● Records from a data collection
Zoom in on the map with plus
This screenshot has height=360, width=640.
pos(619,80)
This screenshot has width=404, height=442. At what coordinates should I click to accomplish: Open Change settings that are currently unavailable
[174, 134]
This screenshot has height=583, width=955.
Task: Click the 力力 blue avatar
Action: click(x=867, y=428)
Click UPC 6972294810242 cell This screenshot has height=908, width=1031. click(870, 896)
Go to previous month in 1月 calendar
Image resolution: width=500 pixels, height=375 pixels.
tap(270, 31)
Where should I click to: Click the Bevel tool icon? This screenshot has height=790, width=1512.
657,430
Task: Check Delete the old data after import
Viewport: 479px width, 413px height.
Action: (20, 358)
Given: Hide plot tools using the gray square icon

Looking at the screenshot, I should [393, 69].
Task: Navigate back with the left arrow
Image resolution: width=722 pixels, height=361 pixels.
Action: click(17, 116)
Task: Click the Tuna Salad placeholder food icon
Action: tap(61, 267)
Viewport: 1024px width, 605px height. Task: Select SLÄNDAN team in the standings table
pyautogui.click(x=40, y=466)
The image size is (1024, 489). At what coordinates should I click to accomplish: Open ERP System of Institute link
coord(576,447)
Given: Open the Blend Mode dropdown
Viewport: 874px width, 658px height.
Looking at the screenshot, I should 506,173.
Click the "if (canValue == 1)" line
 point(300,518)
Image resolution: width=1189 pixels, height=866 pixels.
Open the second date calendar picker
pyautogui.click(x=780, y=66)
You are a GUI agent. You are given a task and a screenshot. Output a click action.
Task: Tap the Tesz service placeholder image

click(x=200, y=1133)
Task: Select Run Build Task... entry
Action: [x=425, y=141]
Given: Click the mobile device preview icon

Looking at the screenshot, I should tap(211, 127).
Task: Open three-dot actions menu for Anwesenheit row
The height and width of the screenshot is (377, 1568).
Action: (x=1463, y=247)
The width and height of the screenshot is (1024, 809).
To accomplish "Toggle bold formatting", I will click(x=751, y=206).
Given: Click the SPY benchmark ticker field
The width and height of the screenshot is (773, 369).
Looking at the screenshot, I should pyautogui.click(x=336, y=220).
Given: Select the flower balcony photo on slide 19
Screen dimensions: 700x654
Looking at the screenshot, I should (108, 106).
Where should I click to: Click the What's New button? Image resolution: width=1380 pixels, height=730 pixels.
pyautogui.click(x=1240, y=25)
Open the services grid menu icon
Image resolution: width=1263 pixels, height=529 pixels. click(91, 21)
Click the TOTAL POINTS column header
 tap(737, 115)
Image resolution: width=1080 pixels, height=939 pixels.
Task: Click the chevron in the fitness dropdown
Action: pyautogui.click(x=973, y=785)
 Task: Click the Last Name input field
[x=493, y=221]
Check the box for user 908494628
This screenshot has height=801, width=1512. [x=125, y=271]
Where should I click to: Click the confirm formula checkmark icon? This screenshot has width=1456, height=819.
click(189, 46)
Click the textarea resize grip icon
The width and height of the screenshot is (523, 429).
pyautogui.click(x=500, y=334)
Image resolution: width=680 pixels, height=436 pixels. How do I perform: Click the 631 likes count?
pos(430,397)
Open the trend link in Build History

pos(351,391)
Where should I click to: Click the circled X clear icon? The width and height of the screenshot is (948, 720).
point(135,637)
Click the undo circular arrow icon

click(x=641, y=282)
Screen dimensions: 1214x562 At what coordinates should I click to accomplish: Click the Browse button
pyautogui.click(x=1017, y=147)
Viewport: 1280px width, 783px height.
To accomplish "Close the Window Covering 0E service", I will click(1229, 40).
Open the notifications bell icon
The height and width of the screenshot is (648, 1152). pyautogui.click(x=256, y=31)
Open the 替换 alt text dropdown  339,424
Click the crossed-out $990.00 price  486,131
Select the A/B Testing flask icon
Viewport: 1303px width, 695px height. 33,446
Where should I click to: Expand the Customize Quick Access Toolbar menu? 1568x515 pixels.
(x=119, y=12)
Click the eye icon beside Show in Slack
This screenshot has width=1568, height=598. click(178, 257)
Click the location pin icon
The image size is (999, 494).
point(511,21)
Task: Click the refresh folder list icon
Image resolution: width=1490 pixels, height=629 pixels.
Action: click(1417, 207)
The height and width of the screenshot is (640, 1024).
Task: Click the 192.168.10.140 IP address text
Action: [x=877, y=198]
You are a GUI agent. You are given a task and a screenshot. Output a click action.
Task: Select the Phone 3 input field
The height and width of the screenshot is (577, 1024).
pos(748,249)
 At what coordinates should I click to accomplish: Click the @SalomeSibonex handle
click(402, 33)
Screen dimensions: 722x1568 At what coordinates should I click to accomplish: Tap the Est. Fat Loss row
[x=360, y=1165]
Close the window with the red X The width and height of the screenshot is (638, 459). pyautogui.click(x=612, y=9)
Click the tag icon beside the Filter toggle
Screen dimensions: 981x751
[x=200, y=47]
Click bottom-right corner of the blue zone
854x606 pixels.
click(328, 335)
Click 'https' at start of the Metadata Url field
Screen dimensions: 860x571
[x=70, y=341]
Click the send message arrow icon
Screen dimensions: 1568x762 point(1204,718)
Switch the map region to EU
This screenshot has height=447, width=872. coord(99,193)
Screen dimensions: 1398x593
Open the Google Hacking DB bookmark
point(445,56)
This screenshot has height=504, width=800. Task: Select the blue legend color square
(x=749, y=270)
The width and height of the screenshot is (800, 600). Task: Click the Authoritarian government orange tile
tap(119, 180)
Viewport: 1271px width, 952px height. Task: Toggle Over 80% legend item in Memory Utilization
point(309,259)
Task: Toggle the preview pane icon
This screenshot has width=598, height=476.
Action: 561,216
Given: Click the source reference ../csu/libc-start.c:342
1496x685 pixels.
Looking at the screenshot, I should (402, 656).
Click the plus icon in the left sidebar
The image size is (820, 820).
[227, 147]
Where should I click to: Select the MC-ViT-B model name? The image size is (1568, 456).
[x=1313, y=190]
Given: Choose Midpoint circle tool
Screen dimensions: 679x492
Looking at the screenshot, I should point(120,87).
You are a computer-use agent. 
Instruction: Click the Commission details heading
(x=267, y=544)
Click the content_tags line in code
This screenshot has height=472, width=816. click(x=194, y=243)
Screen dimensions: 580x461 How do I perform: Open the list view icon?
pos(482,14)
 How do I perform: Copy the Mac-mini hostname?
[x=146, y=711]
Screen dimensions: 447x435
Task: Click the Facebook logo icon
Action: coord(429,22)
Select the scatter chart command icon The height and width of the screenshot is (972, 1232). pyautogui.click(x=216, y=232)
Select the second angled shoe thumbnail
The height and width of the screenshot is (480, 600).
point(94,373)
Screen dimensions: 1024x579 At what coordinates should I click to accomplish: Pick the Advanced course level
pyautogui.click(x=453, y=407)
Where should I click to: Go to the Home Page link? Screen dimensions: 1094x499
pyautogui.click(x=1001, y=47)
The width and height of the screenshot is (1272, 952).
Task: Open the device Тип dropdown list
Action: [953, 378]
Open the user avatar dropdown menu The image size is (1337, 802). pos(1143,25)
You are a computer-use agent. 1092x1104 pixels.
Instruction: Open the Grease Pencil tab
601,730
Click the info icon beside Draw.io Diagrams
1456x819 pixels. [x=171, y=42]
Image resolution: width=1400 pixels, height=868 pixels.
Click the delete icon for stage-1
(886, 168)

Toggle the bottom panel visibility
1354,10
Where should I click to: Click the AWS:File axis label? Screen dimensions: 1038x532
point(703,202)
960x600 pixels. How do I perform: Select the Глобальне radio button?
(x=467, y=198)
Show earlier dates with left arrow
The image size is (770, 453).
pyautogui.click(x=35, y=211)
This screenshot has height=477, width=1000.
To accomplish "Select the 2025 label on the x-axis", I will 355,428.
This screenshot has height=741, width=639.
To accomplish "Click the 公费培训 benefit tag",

● Requirement
Could you return all lines from the data above that contain the string "agent"?

● Task solution
You are a GUI agent. You are given a task and a screenshot. Output a click action.
You are a GUI agent. You are given a task and a screenshot. Output a click action.
You are a computer-use agent. 
You are a computer-use agent. 1092x1104 pixels.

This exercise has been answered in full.